Medicare RPM

The Trump Administration took decisive action to expand Medicare access to remote physiologic monitoring (RPM) in 2019, laying the groundwork for technology-enabled chronic disease management and transforming how care is delivered to seniors. 

RPM is improving health outcomes while reducing costly hospitalizations, saving money for federal taxpayers.

It’s time to build on the first Administration’s progress by ensuring accurate reimbursement for the technologies delivering meaningful results for both patients and taxpayers.

2018

Calendar Year 2018 Rulemaking Cycle

In the CY 2018 Medicare PFS, CMS requested public input from stakeholders on remote patient monitoring. Several commenters raised concerns that remotely furnished services included patient interaction and were paid separately prior to the enactment of the provisions in section 1834(m) of the Act. CMS recognized concerns and came to believe that section 1834(m) of the Act does not apply to all kinds of physicians’ services whereby a medical professional interacts with a patient via remote communication technology.

2019

Calendar Year 2019 Rulemaking Cycle

Proposed Rule – In the CY 2019 Medicare PFS proposed rule, CMS proposed a separate Medicare payment when a physician uses recorded video and/or images captured by a patient in order to evaluate a patient’s condition, which would be reported with CPT codes that describe remote patient monitoring.

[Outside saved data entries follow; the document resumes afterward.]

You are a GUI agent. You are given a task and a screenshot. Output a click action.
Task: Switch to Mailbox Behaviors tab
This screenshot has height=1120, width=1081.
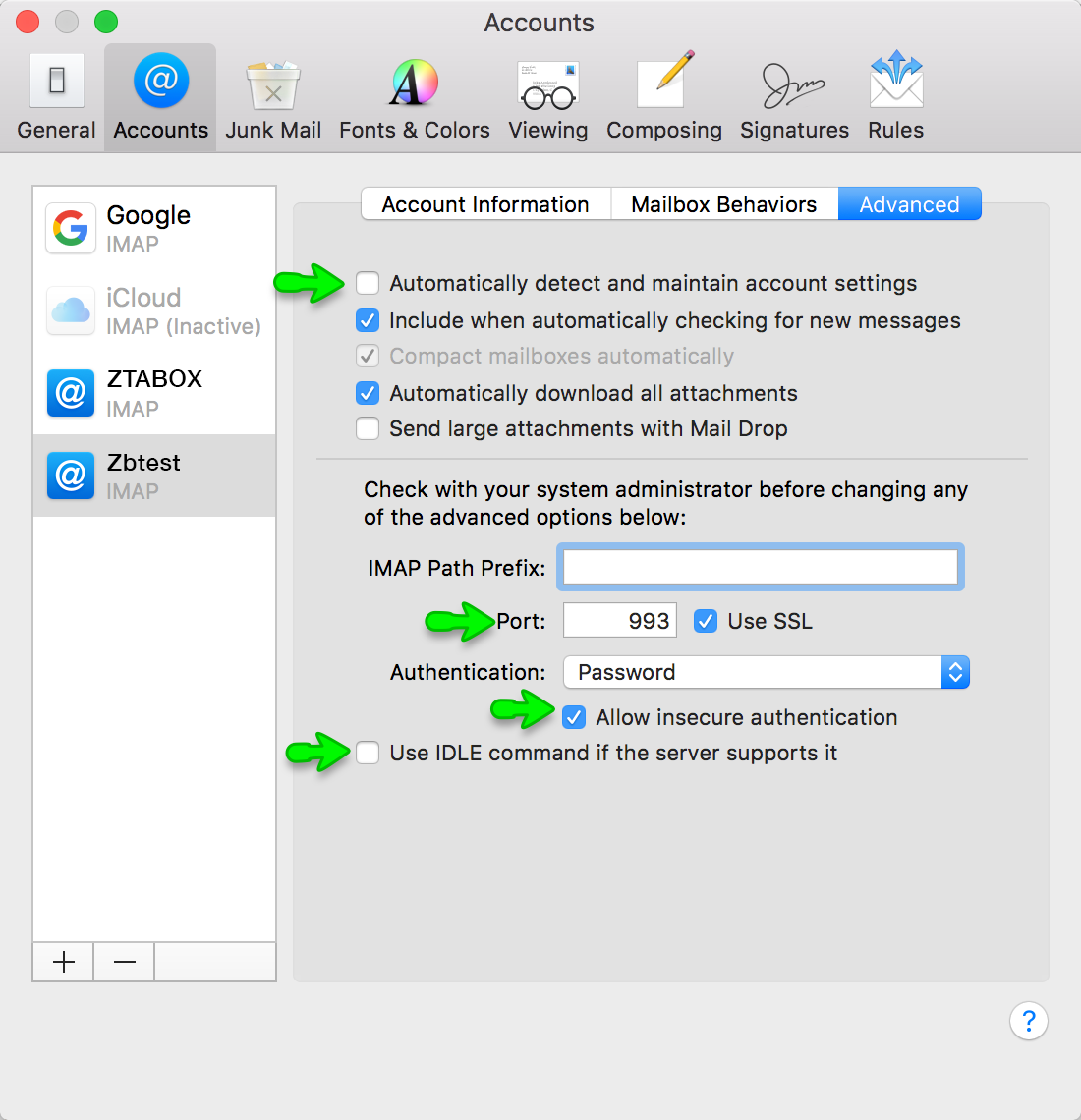pyautogui.click(x=723, y=204)
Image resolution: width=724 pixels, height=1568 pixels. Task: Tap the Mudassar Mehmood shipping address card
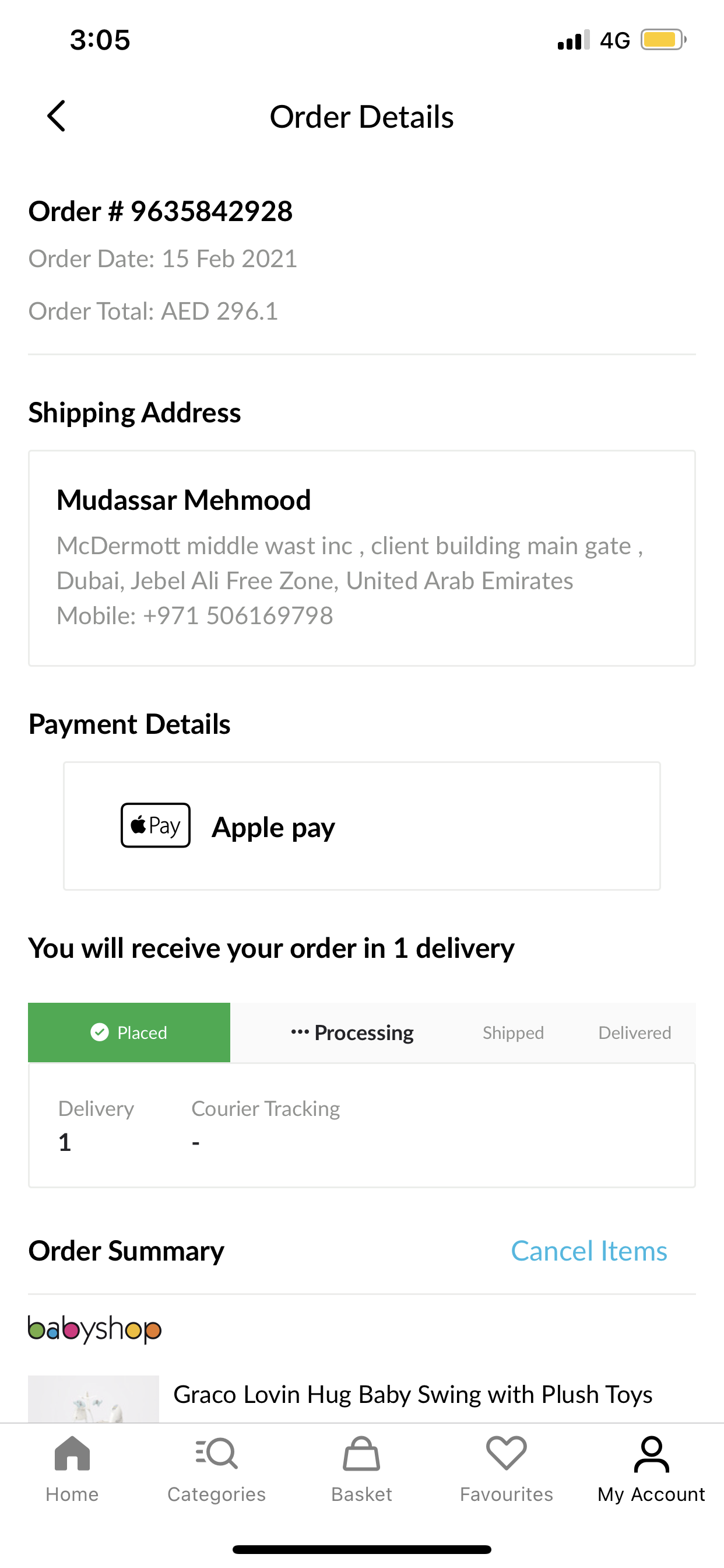[x=361, y=558]
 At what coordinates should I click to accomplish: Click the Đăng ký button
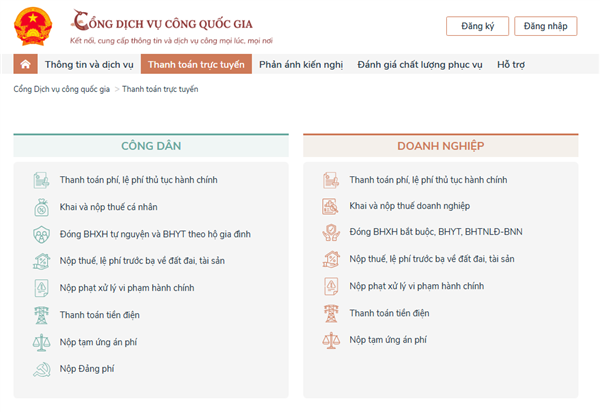point(477,26)
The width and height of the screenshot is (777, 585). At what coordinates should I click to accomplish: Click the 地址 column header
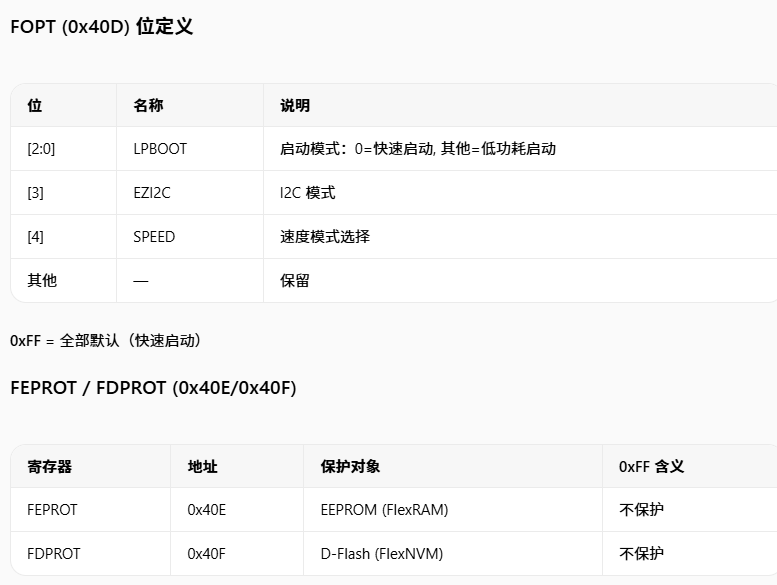tap(203, 467)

Final Rule – In the CY 2019 Medicare PFS final rule, CMS finalized, as proposed, to make separate payment for remote evaluation code G2010. CMS noted that is plans to monitor utilization

2020

Calendar Year 2020 Rulemaking Cycle

CMS proposed to accept 99457 into the family of RPM codes for Medicare. 99457 would capture the first 20 minutes of the treatment management services, and use a new add-on code to describe subsequent 20-minute intervals of the service. CMS noted that, because RPM services, including establishing, implementing, revising, and monitoring a specific treatment plan for a patient related to one or more chronic conditions that are monitored remotely, it believed that these codes should be included as designated care management services.

PHE

COVID-19 Public Health Emergency Rulemakings (2019-2023)

During the COVID-19 public health emergency, CMS utilized waiver authority, which:

  • Permitted clinicians to use RPM for both new and established patients.
  • Allowed clinicians to bill codes 99453 and 99454 when as few as two days of data were collected if the patient was diagnosed with, or was suspected of having, COVID-19 and as long as all other billing requirements of the codes were met.

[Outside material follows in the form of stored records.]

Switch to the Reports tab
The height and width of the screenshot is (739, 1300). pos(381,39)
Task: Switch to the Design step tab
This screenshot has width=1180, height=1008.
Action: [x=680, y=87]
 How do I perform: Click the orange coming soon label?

Pandemic Flexibilities Made Permanent

CMS continued to allow RPM services to be furnished to patients with both acute and chronic conditions.

2021

Calendar Year 2021 Rulemaking Cycle

CMS provided regulatory guidance on how RPM services should be used, in response to several concerns raised from previous rulemaking.

2022

Calendar Year 2022 Rulemaking Cycle

Reference of RPM in the creation of remote therapeutic monitoring, however no policy action on RPM.

2023

Calendar Year 2023 Rulemaking Cycle

No notable policy action on RPM. Several commenters contacted CMS with questions and ideas for RPM. CMS appreciated the continuing dialogue about remote monitoring codes, particularly clarity on how remote monitoring services are used in clinical practice, and how it would be most appropriately coded, billed, and valued under the Medicare PFS.

2024

Calendar Year 2024 Rulemaking Cycle

As the first fully post-pandemic rulemaking cycle, CMS provided a summary of post-pandemic RPM provisions.

Additionally, with the creation of RTM, CMS provides clarity on the interaction between RPM, RTM, and other services (Practitioners may bill RPM or RTM, but not both RPM and RTM, concurrently with the following care management services: CCM/TCM/BHI, PCM, and CPM); and utilization of RPM in RHCs and FQHCs.

2025

Calendar Year 2025 Rulemaking Cycle

CMS finalized, as proposed, to allow RTM and RPM to be billed concurrently with the newly created Advanced Primary Care Management services when all applicable requirements for billing both services are met. Additionally, CMS received comments on how remote monitoring are used in the post-operative global period and may consider these comments for future rulemaking. Lastly, CMS received numerous comments expressing concerns regarding CMS’ current PE methodology, particularly highlighting its inadequacies in accommodating modern medical technologies and services.